Aim of the task: The word "options" may appear in lines of the data below. Say how many lines hold it, giving only the number.

(Stored data)
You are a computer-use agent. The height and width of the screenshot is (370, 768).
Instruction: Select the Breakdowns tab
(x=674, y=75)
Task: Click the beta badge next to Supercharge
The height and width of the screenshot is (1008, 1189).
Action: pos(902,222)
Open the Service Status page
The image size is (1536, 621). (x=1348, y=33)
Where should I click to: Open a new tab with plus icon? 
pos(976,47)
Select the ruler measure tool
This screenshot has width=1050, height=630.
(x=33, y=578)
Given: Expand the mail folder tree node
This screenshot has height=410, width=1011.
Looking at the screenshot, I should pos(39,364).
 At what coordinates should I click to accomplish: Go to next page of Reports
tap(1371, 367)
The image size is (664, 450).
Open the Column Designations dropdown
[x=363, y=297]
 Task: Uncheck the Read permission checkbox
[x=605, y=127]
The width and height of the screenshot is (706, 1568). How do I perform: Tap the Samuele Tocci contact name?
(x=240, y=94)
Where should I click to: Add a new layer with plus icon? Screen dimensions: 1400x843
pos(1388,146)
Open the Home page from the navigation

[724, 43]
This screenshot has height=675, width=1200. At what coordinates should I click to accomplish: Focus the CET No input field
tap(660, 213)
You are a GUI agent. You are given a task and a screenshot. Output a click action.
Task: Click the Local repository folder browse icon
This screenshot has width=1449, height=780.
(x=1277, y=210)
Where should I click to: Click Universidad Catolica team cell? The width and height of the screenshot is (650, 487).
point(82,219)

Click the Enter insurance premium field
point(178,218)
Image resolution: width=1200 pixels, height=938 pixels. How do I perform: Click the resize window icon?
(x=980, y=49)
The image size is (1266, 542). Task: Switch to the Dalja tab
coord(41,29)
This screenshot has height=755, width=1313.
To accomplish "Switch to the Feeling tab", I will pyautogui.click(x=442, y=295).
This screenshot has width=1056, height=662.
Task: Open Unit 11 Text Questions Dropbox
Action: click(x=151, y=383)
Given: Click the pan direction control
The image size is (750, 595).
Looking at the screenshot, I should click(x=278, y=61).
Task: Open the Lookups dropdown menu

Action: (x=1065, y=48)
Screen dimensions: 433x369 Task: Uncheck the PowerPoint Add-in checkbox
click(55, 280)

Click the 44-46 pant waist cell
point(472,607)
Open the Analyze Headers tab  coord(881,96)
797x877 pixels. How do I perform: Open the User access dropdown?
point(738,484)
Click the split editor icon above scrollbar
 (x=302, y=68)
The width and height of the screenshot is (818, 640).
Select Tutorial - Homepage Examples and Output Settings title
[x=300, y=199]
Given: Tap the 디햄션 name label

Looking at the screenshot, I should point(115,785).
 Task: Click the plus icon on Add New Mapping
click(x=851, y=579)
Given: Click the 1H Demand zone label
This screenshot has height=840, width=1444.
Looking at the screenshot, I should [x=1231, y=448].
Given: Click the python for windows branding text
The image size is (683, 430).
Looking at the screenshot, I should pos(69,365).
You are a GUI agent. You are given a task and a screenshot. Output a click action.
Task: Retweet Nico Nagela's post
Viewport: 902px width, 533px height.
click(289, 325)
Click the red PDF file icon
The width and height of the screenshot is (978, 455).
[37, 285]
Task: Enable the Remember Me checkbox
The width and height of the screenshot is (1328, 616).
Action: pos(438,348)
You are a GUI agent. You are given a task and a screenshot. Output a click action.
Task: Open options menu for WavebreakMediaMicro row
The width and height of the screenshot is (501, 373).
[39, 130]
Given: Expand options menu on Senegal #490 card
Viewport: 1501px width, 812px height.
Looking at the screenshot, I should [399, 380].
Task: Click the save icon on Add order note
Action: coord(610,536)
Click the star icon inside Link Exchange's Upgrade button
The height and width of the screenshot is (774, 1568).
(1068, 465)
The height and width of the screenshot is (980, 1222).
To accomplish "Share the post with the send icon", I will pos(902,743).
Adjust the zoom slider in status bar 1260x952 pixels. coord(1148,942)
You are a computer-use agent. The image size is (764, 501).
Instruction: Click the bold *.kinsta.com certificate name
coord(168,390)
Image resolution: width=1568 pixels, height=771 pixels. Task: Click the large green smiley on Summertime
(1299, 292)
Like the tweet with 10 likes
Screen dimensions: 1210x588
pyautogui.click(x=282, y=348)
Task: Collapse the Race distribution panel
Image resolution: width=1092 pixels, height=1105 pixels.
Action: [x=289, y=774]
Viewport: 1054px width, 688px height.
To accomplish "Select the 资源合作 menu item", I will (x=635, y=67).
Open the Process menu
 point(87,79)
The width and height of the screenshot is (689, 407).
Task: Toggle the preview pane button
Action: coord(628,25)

Answer space: 2